DIRECTIONS
From the records below, give the number of lines that contain the string "Task", without any other text.
══════
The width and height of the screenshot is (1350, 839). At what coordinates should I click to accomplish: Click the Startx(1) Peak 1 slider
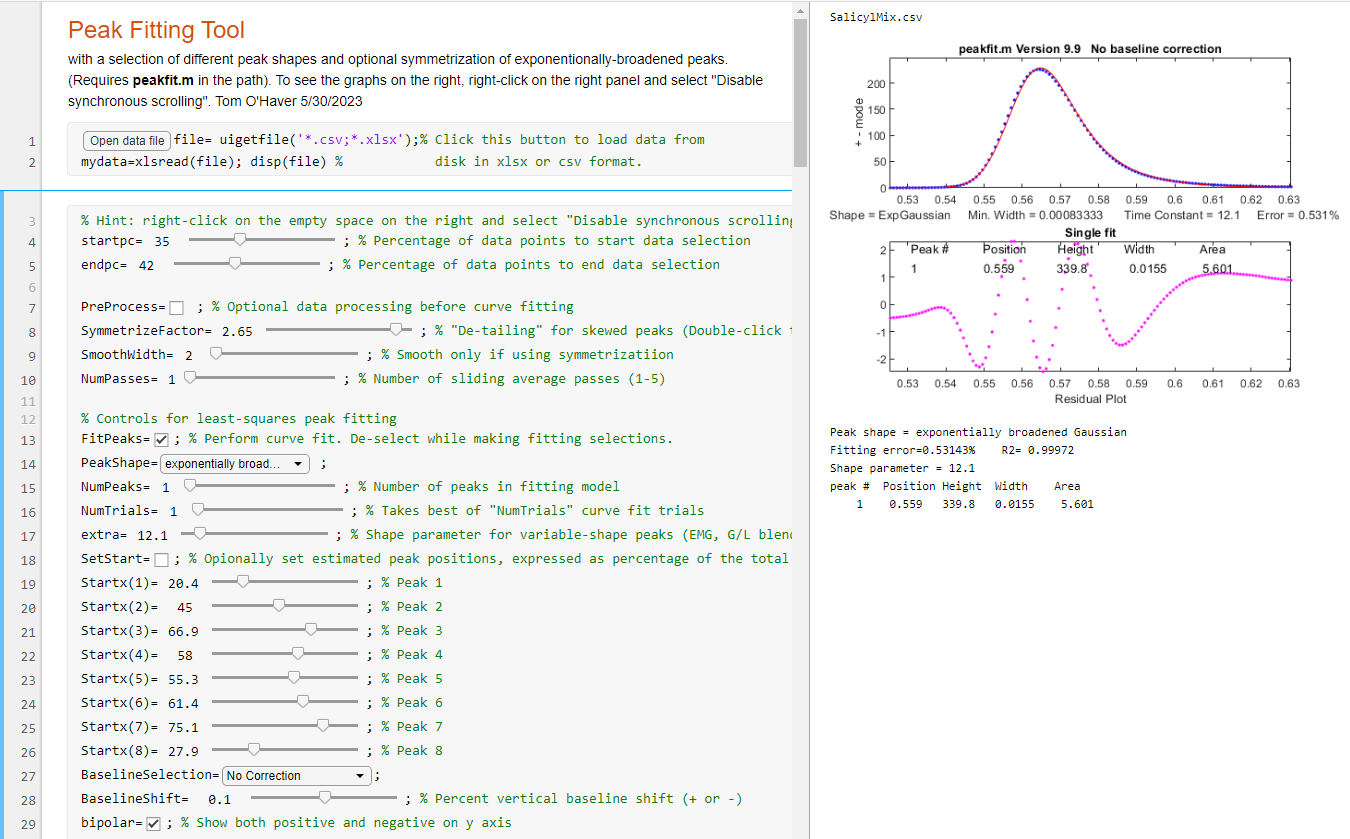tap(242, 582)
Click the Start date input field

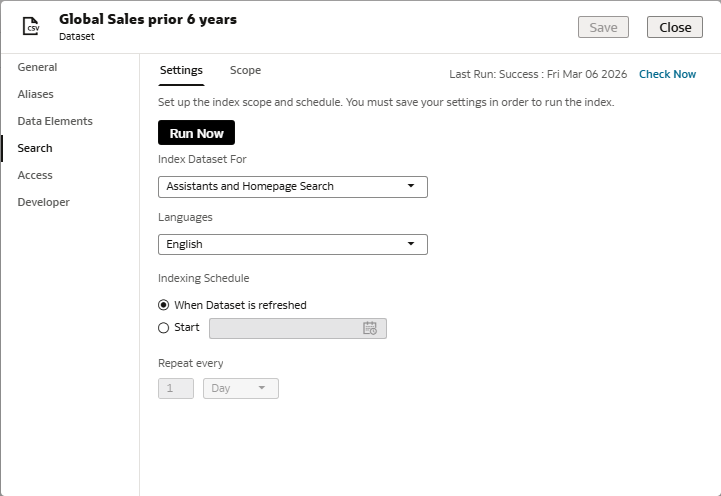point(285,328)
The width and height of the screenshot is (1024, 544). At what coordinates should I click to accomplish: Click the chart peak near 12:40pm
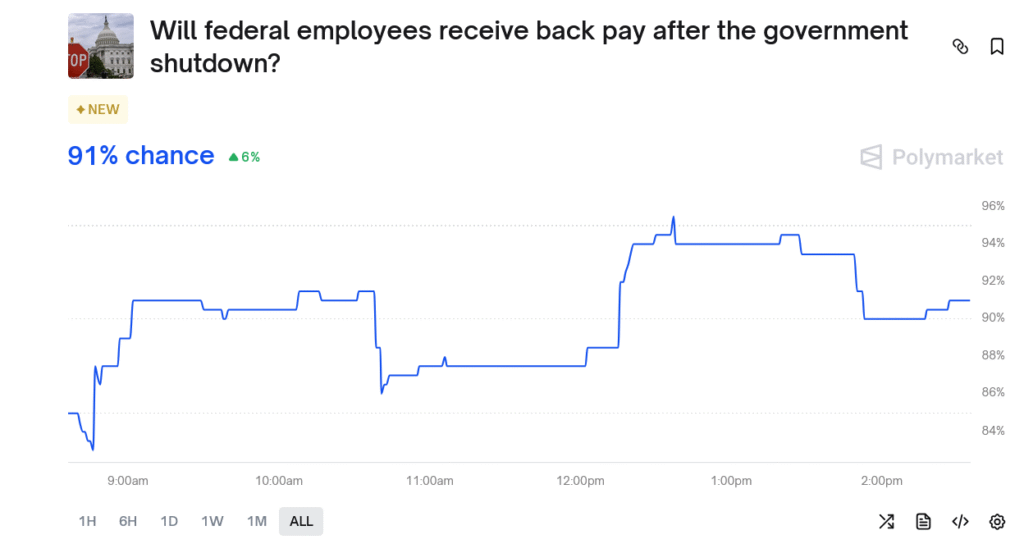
══════
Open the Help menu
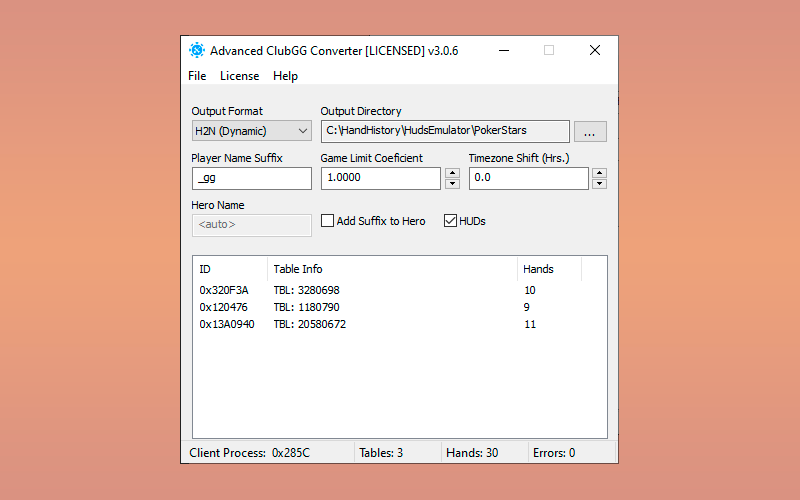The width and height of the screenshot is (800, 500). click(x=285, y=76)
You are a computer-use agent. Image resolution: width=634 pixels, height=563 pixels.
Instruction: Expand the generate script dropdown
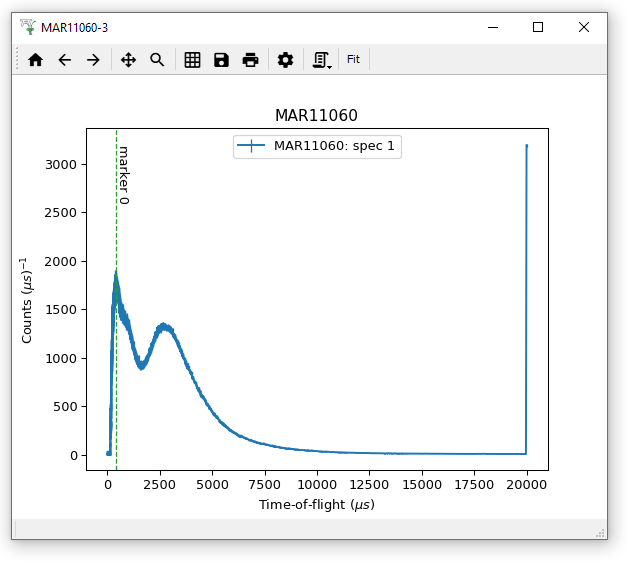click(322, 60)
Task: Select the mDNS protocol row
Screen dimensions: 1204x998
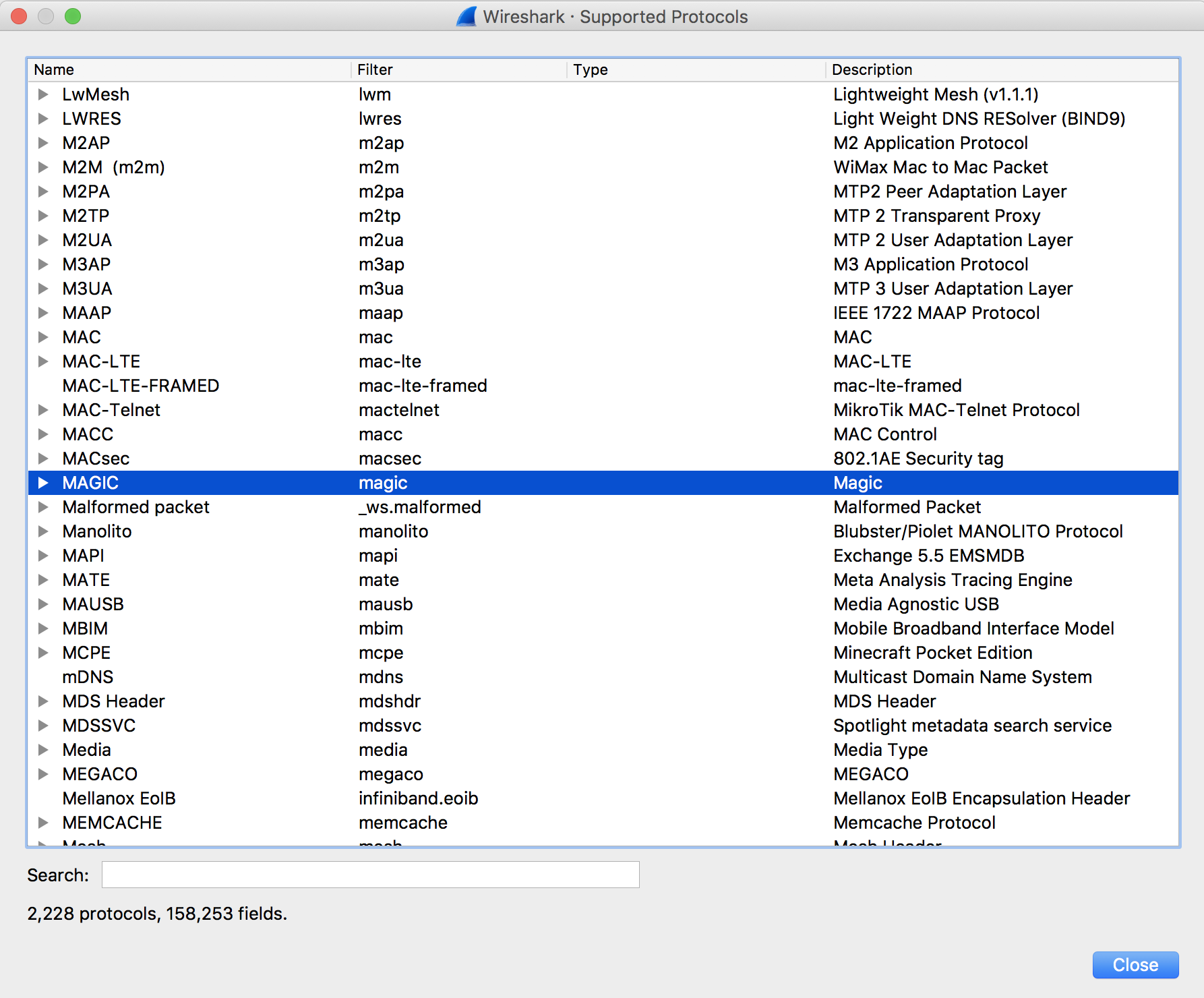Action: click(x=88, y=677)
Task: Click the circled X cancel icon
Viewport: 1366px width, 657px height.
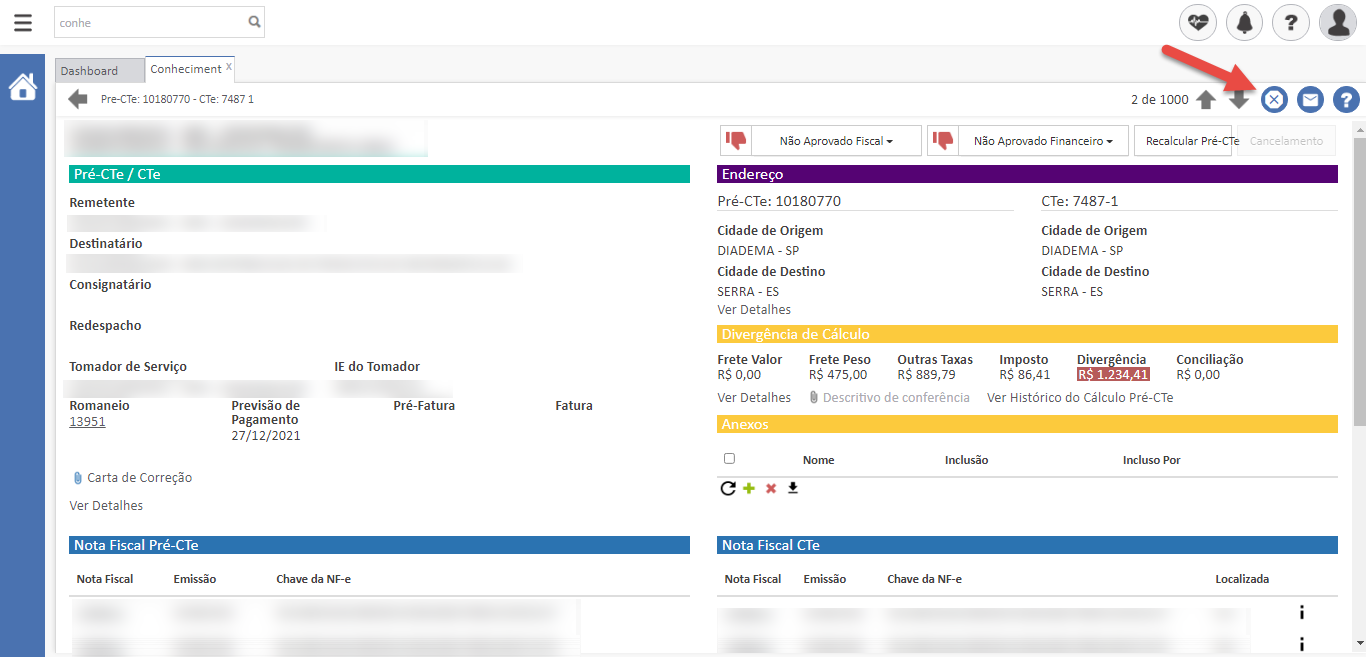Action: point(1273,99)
══════
YOUR RESPONSE
2